Document excerpt:
________________

Jazz is one of the musics that grew up during the recording
era. That makes it a marvel for obsessives. The history of the genre can be
played through speakers, savored, analyzed, studied, built on. Every
development, each branching, is there. You can eavesdrop onto the creative
process, catch the improvisation live as it happened, feel the tone and color
of each player’s voice. It’s a fascinating mania.
“Canal
Street Blues”
Composed by King
Oliver and Louis Armstrong
Recorded April 5, 1923
King
Oliver’s Creole Jazz Band: King Oliver, trumpet; Louis
Armstrong, trumpet; Johnny Dodds, clarinet; Honore Dutrey, trombone; Baby
Dodds, drums; Lil Hardin, piano; Bill Johnson, banjo
2:28
That’s why, when a jazz broadcaster announces a set, you’ll
hear details such as when and where the session was, and who played on it. Each
unique combination of people and circumstances makes a difference. Unlike the Western
music that came before it, much of which was predicated on the exact
replication of written compositions, jazz was free and easy. In jazz, oeuvres
are founded in track listings.
This entry is a perfect illustration of that. In it, we hear
the top jazz showman in the country at the time, the great cornetist Joe “King”
Oliver and his Chicago ensemble, featuring a new arrival in town, a rustic but
compelling young brass player named Louis Armstrong.
Oliver developed as a musician between 1908 and 1917 in New
Orleans There were three primary gigs for professional musicians there — in
marching bands, dance halls, and whorehouses. Oliver’s forceful melodic line,
allied to his mastery of mutes, made him the undisputed master of hot music in
town, and his band with trombonist Kid Ory played everywhere. Meanwhile, Oliver
kept an ear out for his rivals, and for up-and-comers. He identified Louis
Armstrong’s ability early and took him under his wing.
Then things changed. The red-light district of New Orleans,
Storyville, was closed down when America entered World War I in 1917. At the
same time, the Great Migration of African-Americans from the rural South to the
industrial North was swelling. Oliver moved to Chicago and put together a jazz
ensemble there, becoming just as prominent as he was in his old home town. To
Ory in New Orleans, he recommended that Armstrong take his place.
In early August 1922, Oliver sent for Armstrong, and the
lineup of King Oliver’s Creole Jazz Band was set. They were the hit of the region,
with a home base at Chicago’s Lincoln Gardens. For two years, the outfit swung
together, creating a few dozen recordings along the way.

________________

Provided data:

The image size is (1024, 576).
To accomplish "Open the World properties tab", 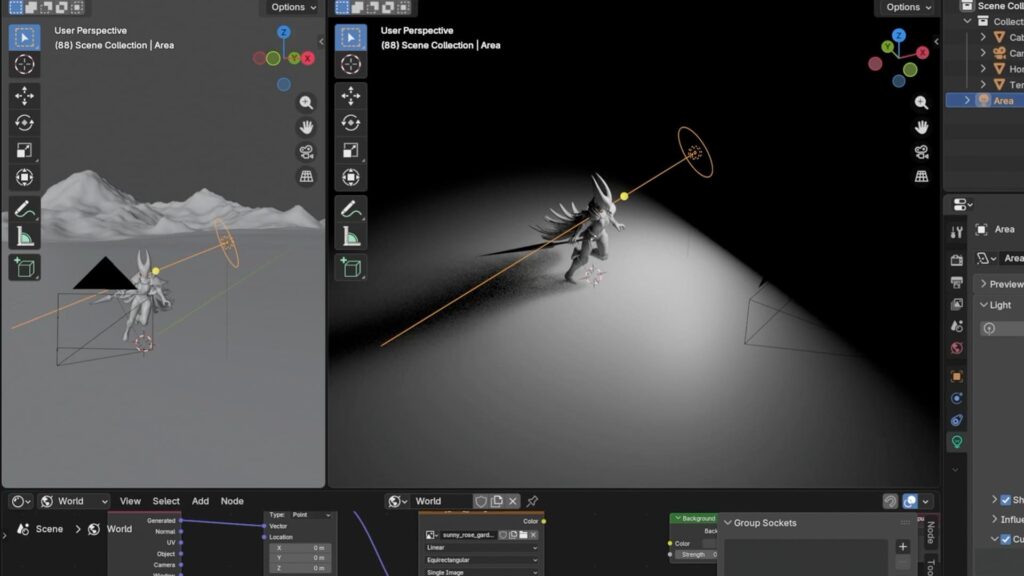I will point(957,349).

________________

Requests:
[1] Reproduce the King Oliver article from "Composed by King" up to and including "in track listings.".
[2] According to the King Oliver article, where was the home base of King Oliver's Creole Jazz Band?
[3] Extend the King Oliver article from its last sentence.
The data has no connection to the King Oliver article.

Response list:
[1]
Composed by King
Oliver and Louis Armstrong
Recorded April 5, 1923
King
Oliver’s Creole Jazz Band: King Oliver, trumpet; Louis
Armstrong, trumpet; Johnny Dodds, clarinet; Honore Dutrey, trombone; Baby
Dodds, drums; Lil Hardin, piano; Bill Johnson, banjo
2:28
That’s why, when a jazz broadcaster announces a set, you’ll
hear details such as when and where the session was, and who played on it. Each
unique combination of people and circumstances makes a difference. Unlike the Western
music that came before it, much of which was predicated on the exact
replication of written compositions, jazz was free and easy. In jazz, oeuvres
are founded in track listings.

[2] Chicago's Lincoln Gardens.

[3]
It
is devilishly hard to recapture what the impact of this music was. No one had
heard anything like it before. It was sassy and energetic, rowdy and raucous,
urgent, full of life. (To detractors, it was frantic chaos.) It made you want
to dance, and that’s primarily what it was for — at this point in jazz history,
only devotees and aspiring players actually sat still and listened to the
intricacies of the music, trying to decode its slashing polyphonies.
At
this point, all jazz was in the style what would later be termed Dixieland.
Over a percussive thump of bass (in this case, banjo), drums (here the drummer
was reduced to woodblocks), and piano, a “front line” of winds and brass
played. A primary front-line instrument played the melody, as the other
musicians improvise harmonically around the melodic line at the same time. Here
Oliver and Armstrong trade phrases while clarinetist Johnny Dodds expertly
weaves a countermelody through them. The result is hot jazz, what Armstrong
termed a “gassuh.”
Armstrong
would play with Oliver for two years. During that time, he divorced his first
wife and married the female member of Oliver’s band, the accomplished and
ambitious pianist Lil Hardin. It was her who convinced him to leave Oliver and
strike out for New York in 1924, where he would find world-wide fame as jazz’s
first great soloist.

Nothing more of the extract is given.